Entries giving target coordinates
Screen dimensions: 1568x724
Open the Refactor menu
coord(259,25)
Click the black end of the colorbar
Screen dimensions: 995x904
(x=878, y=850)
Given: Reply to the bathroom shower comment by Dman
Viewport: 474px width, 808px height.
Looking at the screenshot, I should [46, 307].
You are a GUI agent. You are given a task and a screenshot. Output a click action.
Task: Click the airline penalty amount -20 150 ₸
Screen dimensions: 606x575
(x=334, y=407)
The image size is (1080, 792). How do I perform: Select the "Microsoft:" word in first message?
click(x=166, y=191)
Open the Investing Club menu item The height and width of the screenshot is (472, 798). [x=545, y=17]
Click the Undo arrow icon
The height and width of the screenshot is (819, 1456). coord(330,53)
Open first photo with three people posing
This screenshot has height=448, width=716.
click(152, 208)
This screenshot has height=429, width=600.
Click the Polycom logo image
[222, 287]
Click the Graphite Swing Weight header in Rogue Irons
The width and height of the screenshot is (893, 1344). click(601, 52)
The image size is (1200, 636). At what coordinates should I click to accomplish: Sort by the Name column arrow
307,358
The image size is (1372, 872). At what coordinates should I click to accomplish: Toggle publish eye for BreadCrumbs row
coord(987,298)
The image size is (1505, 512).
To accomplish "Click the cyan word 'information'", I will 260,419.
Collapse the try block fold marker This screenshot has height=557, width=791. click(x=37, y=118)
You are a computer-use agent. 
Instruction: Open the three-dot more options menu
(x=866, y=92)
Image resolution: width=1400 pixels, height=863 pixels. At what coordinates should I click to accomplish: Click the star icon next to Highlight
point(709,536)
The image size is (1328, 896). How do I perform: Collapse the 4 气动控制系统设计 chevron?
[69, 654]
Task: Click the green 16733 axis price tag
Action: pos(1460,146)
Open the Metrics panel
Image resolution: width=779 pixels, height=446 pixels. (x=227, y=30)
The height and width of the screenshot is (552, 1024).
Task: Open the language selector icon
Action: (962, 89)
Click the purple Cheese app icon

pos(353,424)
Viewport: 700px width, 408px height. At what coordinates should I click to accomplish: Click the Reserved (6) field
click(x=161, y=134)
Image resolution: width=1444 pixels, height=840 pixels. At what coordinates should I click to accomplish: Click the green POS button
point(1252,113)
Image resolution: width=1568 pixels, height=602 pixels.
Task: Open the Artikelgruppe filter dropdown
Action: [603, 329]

» YOUR INSTRUCTIONS
Reproduce all of the material above word for word, keeping every line as it appears.

» TASK RESPONSE
Screen dimensions: 1568x724
Open the Refactor menu
coord(259,25)
Click the black end of the colorbar
Screen dimensions: 995x904
(x=878, y=850)
Given: Reply to the bathroom shower comment by Dman
Viewport: 474px width, 808px height.
Looking at the screenshot, I should [46, 307].
You are a GUI agent. You are given a task and a screenshot. Output a click action.
Task: Click the airline penalty amount -20 150 ₸
Screen dimensions: 606x575
(x=334, y=407)
The image size is (1080, 792). How do I perform: Select the "Microsoft:" word in first message?
click(x=166, y=191)
Open the Investing Club menu item The height and width of the screenshot is (472, 798). [x=545, y=17]
Click the Undo arrow icon
The height and width of the screenshot is (819, 1456). coord(330,53)
Open first photo with three people posing
This screenshot has height=448, width=716.
click(152, 208)
This screenshot has height=429, width=600.
Click the Polycom logo image
[222, 287]
Click the Graphite Swing Weight header in Rogue Irons
The width and height of the screenshot is (893, 1344). click(601, 52)
The image size is (1200, 636). At what coordinates should I click to accomplish: Sort by the Name column arrow
307,358
The image size is (1372, 872). At what coordinates should I click to accomplish: Toggle publish eye for BreadCrumbs row
coord(987,298)
The image size is (1505, 512).
To accomplish "Click the cyan word 'information'", I will 260,419.
Collapse the try block fold marker This screenshot has height=557, width=791. click(x=37, y=118)
You are a computer-use agent. 
Instruction: Open the three-dot more options menu
(x=866, y=92)
Image resolution: width=1400 pixels, height=863 pixels. At what coordinates should I click to accomplish: Click the star icon next to Highlight
point(709,536)
The image size is (1328, 896). How do I perform: Collapse the 4 气动控制系统设计 chevron?
[69, 654]
Task: Click the green 16733 axis price tag
Action: pos(1460,146)
Open the Metrics panel
Image resolution: width=779 pixels, height=446 pixels. (x=227, y=30)
The height and width of the screenshot is (552, 1024).
Task: Open the language selector icon
Action: (962, 89)
Click the purple Cheese app icon

pos(353,424)
Viewport: 700px width, 408px height. At what coordinates should I click to accomplish: Click the Reserved (6) field
click(x=161, y=134)
Image resolution: width=1444 pixels, height=840 pixels. At what coordinates should I click to accomplish: Click the green POS button
point(1252,113)
Image resolution: width=1568 pixels, height=602 pixels.
Task: Open the Artikelgruppe filter dropdown
Action: [603, 329]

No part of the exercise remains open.